The ICD and CPT codes are for conditions. If a doctor issues a superbill which reflects a diagnosis code, he/she is stating that the appropriate standard of care for determining that condition has been met, treatment appropriate for that code has been provided, and adequate records have been maintained.
The problem is that chiropractic is not the diagnosis and treatment of disease. There is no code for a chiropractic adjustment there are only codes for Chiropractic Manipulative Therapy, which is not the same thing. Analysis and adjusting subluxations, particularly if there is no identifiable “condition” apart from subluxation is not generally covered.
As I have often stated, insurance generally does not cover chiropractic care. It will pay chiropractors to diagnose and treat a narrow range of NMS conditions using physical medicine procedures. There are no codes for correcting interference to Innate expression. The superbill is a potential trap. A safer approach is issuing an itemized bill describing the services rendered without using codes. And that may mean no reimbursement.
DCs have to decide, to borrow a concept from Esteb, whether they are chiropractors or DC degree holders practicing a limited branch of physical medicine. They must decide if they fit better in the world of healthy lifestyle strategies, like good food, clean water, exercise, positive thinking, etc. or the allopathic world of drugs, flu shots, and symptom chasing.

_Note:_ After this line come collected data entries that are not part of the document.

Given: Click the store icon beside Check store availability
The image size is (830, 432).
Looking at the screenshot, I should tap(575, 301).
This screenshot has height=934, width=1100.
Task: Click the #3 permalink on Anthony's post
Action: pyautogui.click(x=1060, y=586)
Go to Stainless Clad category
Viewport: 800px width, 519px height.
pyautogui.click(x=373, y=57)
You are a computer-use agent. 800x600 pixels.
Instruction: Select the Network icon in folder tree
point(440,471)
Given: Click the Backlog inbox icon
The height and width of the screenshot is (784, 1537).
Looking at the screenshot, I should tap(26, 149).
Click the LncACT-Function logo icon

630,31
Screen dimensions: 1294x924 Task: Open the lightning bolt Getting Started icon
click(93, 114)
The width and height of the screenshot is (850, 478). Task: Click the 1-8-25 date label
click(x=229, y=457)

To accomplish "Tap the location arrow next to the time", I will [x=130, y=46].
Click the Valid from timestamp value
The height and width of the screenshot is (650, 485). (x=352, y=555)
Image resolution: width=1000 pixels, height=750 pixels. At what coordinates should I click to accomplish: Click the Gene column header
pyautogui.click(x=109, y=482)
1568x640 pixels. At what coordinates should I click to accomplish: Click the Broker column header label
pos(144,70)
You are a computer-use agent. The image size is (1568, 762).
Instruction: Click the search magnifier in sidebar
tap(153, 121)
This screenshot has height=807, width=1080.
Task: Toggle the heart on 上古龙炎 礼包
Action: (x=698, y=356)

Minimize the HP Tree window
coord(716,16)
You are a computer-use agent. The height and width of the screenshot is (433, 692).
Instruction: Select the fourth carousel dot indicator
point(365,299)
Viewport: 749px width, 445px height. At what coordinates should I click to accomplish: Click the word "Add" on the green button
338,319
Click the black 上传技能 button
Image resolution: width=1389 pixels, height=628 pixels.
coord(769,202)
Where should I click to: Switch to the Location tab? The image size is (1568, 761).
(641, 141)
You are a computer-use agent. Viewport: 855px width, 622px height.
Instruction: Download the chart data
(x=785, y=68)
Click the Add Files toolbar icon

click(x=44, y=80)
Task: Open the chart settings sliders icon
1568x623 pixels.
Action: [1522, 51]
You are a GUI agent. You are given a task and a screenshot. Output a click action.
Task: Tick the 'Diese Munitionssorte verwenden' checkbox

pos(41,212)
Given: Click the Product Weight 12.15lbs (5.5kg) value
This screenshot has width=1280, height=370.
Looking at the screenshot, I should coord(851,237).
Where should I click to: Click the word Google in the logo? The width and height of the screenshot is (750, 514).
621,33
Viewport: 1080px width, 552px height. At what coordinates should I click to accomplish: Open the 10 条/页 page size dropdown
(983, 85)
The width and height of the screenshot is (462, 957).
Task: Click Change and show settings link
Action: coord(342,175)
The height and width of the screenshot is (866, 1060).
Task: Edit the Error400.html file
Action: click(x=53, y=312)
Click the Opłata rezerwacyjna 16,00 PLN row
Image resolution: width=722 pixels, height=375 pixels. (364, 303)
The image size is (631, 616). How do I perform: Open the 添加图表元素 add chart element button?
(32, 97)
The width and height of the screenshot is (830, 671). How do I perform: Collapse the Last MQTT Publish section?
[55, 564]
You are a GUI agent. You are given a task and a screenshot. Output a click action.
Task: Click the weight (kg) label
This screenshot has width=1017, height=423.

The “schizophrenic practice” is a contradiction that is killing the profession. DCs want the insurance bucks to cover the up front costs of exams and frequent visits. Then they want to switch to cash when the frequency of visits becomes more affordable. So they issue superbills with codes to get their patients paid. But often, they don’t do the largely worthless orthopedic exams required to support a reimbursable diagnosis, or adequately document the history and findings required to support the medical diagnosis. They bill for visits until they’re cut off, and then make their “maintenance care” pitch. When the insurer nails them because their circa 1975 travel cards don’t cut it in today’s documentationobsessed world, they whine.
This is killing the profession. DCs must decide if they’re in or out. The contradiction of the schizophrenic practice attempting to simultaneously practice physical medicine and chiropractic may be fatal to a practice. The contradiction of being accountable to a third party, rather than exercising your clinical judgment as to the best interests of the patient, is fatal to proper care. Letting a third party payer decide what is “allowed” rather than reaching a meeting of the minds regarding the patient’s goals and the services actually needed to achieve those goals is fatal to the doctorpatient relationship. Switching back and forth between “medically necessary” insurance based condition treatment and noncovered wellness care, in the same patient, in my opinion, will not be sustainable in the long term. Contradictions lead to destruction. You can’t serve two masters.
If you want to run an insurance based practice, check your brain and professional judgment at the door, focus on compliance with allopathic guidelines and rules, grovel for a pittance, and accept all the strings connected to that style of practice. Think Timex, not Rolex. And be ready to seek a new career when the bottom falls out, and Doctors of Physical Therapy take over that niche.
The alternative is to have a real cash practice. That’s one where there is no expectation of third party reimbursement. The doctor is accountable to the patient for the care rendered, and the patient is accountable to the doctor for payment. There is no third party meddler, whose interests differ radically from the best interests of both the patient and the doctor. That’s freedom. That’s the ethically and morally defensible relationship between doctor and patient.
DISCLAIMER: This column is provided for educational purposes only. The accuracy or timeliness of the information presented is not warranted, and may not be applicable in your jurisdiction. Always obtain legal advice from qualified local counsel. The information presented is not legal advice, and no attorneyclient relationship is established.